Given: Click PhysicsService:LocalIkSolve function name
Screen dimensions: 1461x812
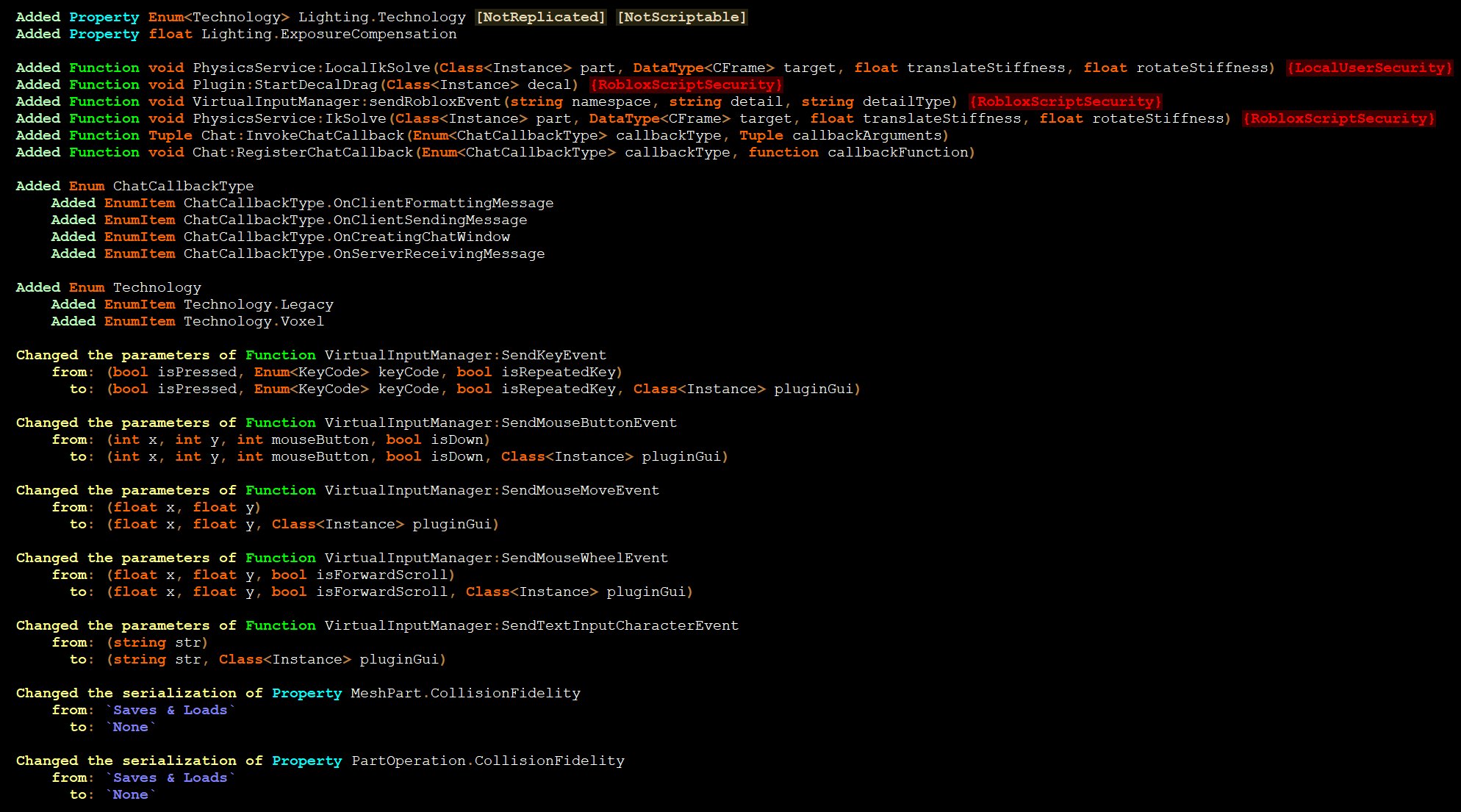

+++++

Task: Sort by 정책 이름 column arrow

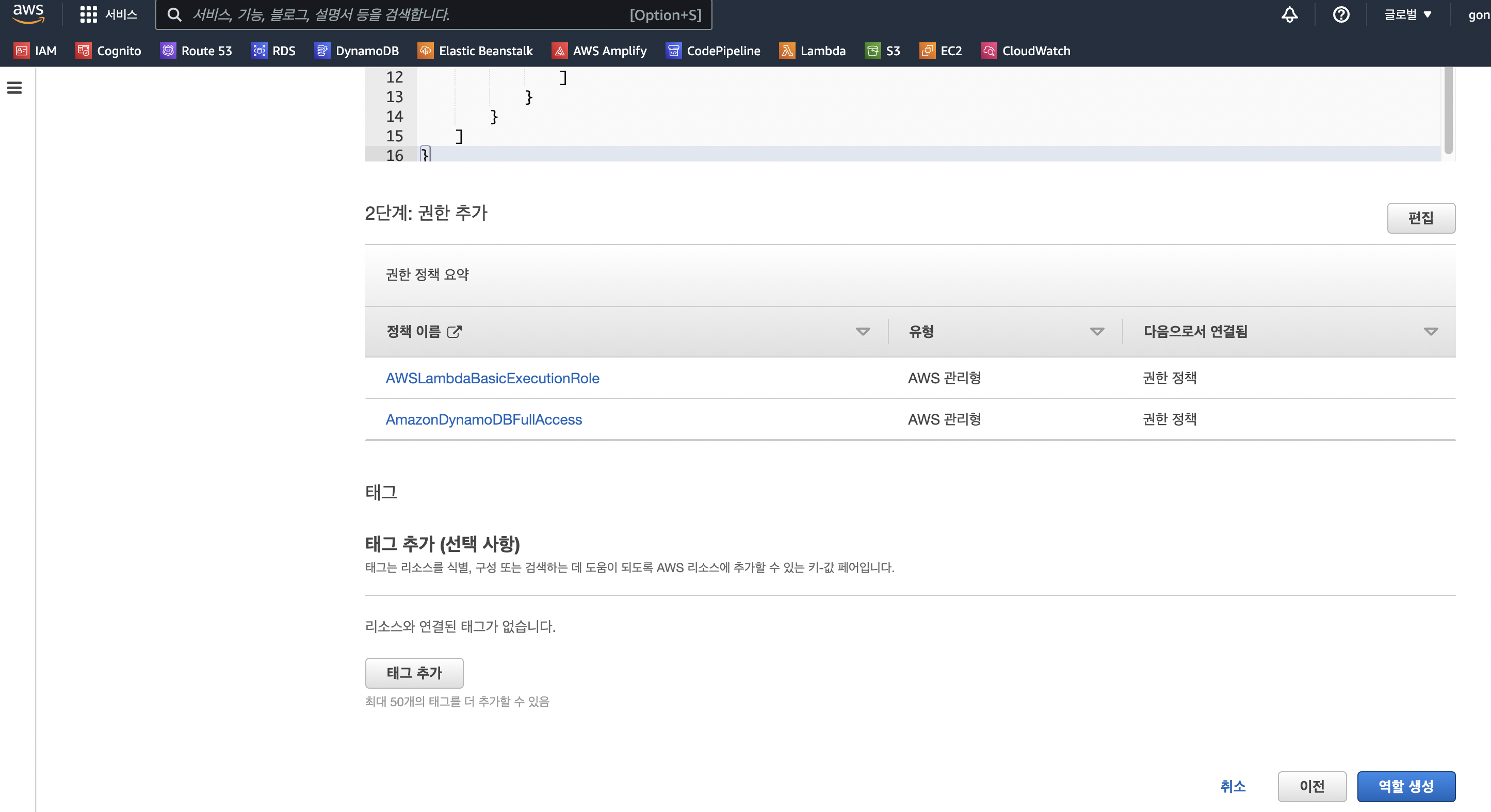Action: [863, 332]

+++++

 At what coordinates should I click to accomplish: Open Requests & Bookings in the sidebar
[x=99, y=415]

+++++

-- EXERCISE --
The response must hold only the lines above from the line with "Given: Click PhysicsService:LocalIkSolve" through the line with "Screen dimensions: 1461x812", each copied exactly, both ends kept.

-- ANSWER --
Given: Click PhysicsService:LocalIkSolve function name
Screen dimensions: 1461x812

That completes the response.